## Work to complete
#1 Answer each question from the bylaws excerpt.
(a) Who may adjourn a meeting of the Council to another time and place?
(b) What are the minimum and maximum numbers of Council members on a committee of the Council?
(c) May advisors to Council committees ballot?
#2 According to the bylaws excerpt, under what circumstances are a committee's meetings and actions governed by the committee's own resolution rather than by a Council resolution? Answer in one to three sentences.
#3 The bylaws excerpt forbids committees from taking final action on certain matters and names specific ones. List every matter it names.
[Start Excerpted passage]
8.8.9 Adjournment                                                                    
The chairman, deputy chairman or a majority of the Council members present, whether or not a quorum is present, may adjourn any meeting to another time and place. The meeting may not be reconvened, and no business may be conducted, unless all members are given notice of the time and place for reconvening the meeting. Notice of the time and place for reconvening the meeting shall be given in accordance with the provisions of these Bylaws.

8.8.10 Action Without a Meeting
Any action that the Council is required or permitted to take may be taken without a meeting, if there is unanimous consent of the Council in writing to that action. Such action by written consent shall have the same force and effect as the unanimous ballot of the Council. Such consents shall be filed with the minutes of the proceedings of the Council.

8.9 COMMITTEES

8.9.1 Committees of the Council
The Council, by a resolution that is adopted by a two-thirds (2/3) ballot, may create, combine or dissolve one (1) or more committees, each consisting of no less than two (2) and no more than five (5) Council members (but no persons who are not Council members) to serve at the pleasure of the Council. Appointments to committees of the Council shall be by a simple majority ballot of the Council. The Council may appoint one (1) or more Council members as alternate members of any such committee, who may replace any absent Council member at any meeting. Any such committee shall operate to the extent allowed by Council resolutions pertaining to the Committee, except that no committee, regardless of a Council resolution, may:
(a) Take any final action on any matters, including, but not limited to filling vacancies on the Council, amending the Articles of Incorporation, Constitution, Bylaws or Rules of Association; amending or rescinding resolutions of the Council; approving any contracts or transactions; approving relationships with other religious organizations.
(b) Create any other committees of the Council or appoint members to, or fill vacancies in, committees created by the Council.
(c) Take any final action, regardless of Council resolution, that requires action by the General Conference or the Council.

8.9.2 Meetings and Actions of Committees
Meetings and actions of a committee of the Council shall be governed either by Council resolution or, if there is none, by resolution of the committee of the Council. Minutes of each meeting of any committee of the Council shall be kept and shall be filed with the corporate records. The Council may adopt rules for the governance of any committee that are consistent with these Bylaws; or, in the absence of rules adopted by the Council, the committee may adopt such rules.

8.9.3 Advisors to the Committees
Any committee of the Council is authorized and encouraged to utilize lay members and others as advisors. Advisors to Council committees may not ballot.
[End Excerpted passage]
[Start Raw data]
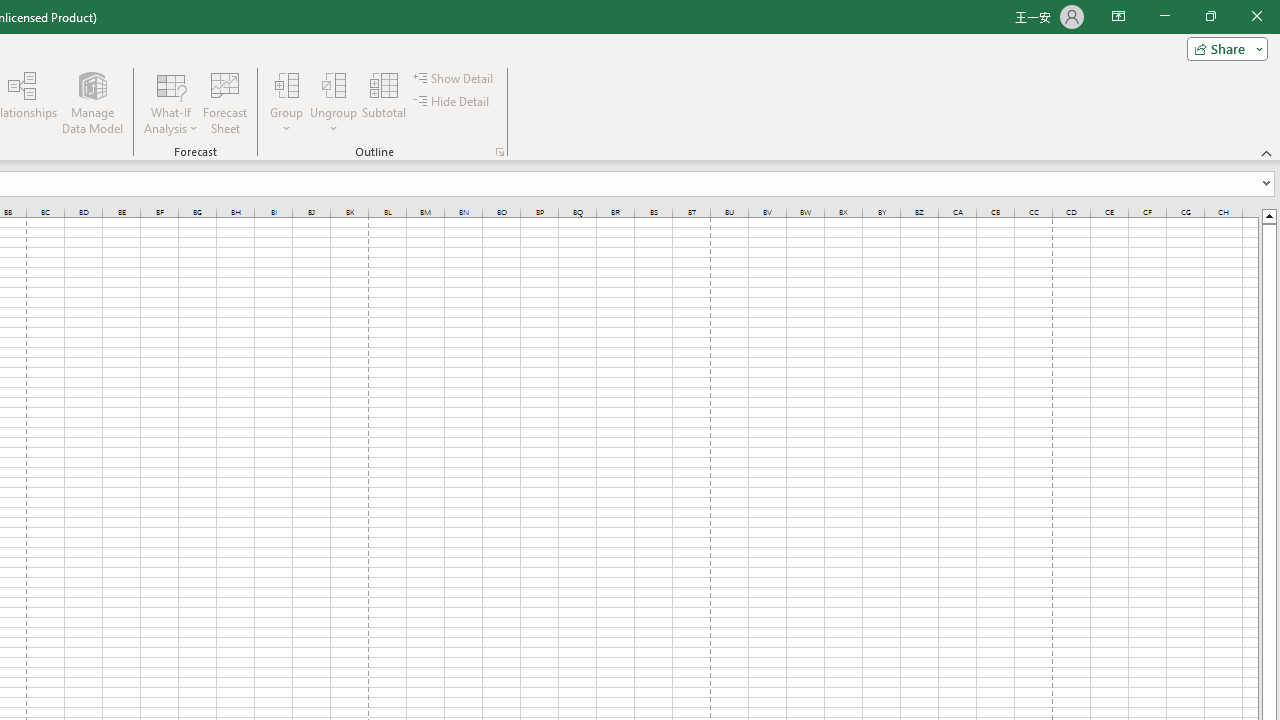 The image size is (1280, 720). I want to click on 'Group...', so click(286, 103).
[End Raw data]
[Start Raw data]
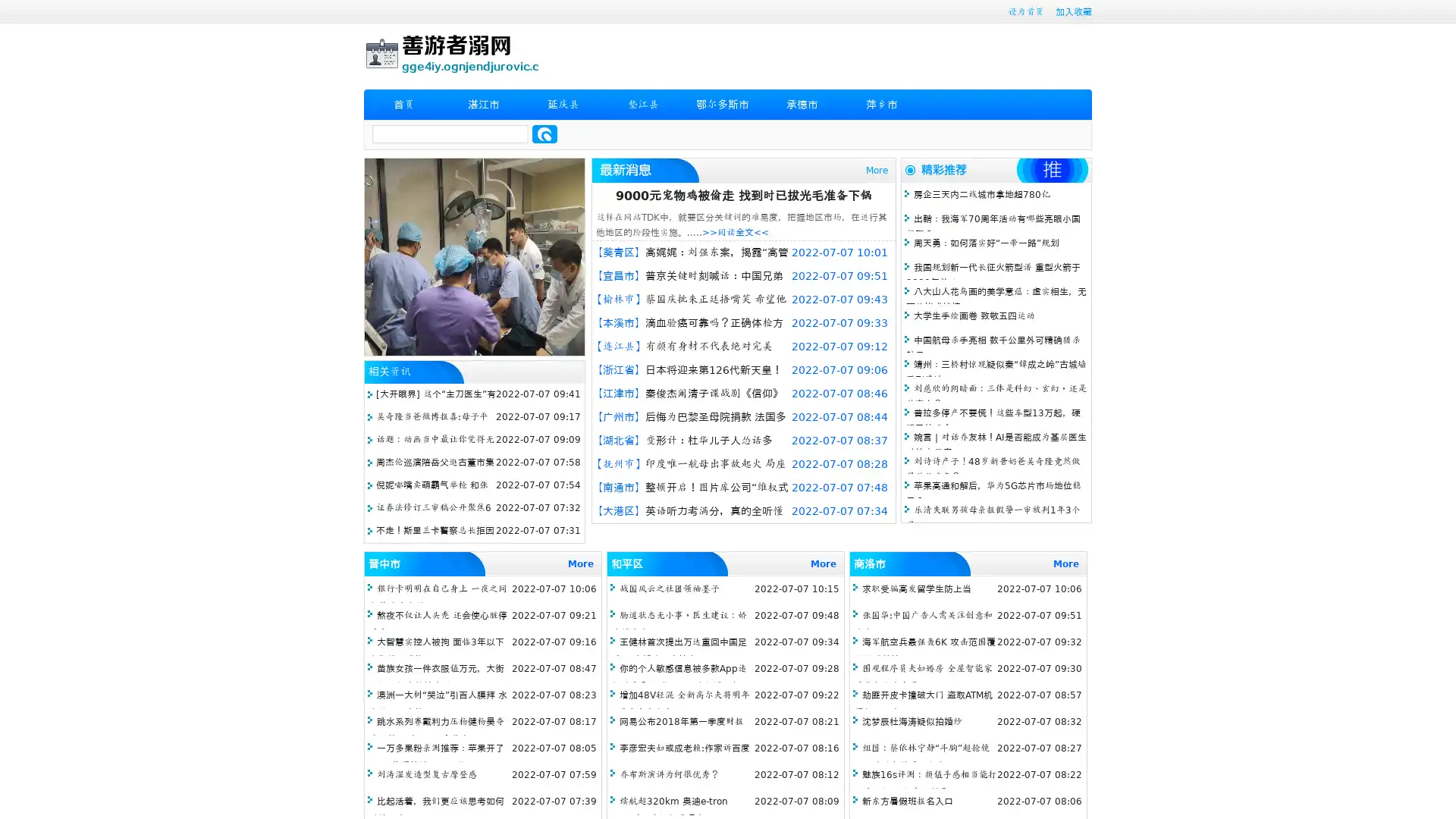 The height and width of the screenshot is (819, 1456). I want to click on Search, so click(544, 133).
[End Raw data]
## Answers to the exercise
#1
(a) The chairman, the deputy chairman, or a majority of the Council members present, whether or not a quorum is present.
(b) No fewer than two (2) and no more than five (5) Council members.
(c) No, advisors to Council committees may not ballot.

#2 A committee's meetings and actions are governed by its own resolution only if there is no Council resolution governing them. In the same way, the committee may adopt its own rules of governance only when the Council has not adopted such rules.

#3
- Filling vacancies on the Council
- Amending the Articles of Incorporation, Constitution, Bylaws or Rules of Association
- Amending or rescinding resolutions of the Council
- Approving any contracts or transactions
- Approving relationships with other religious organizations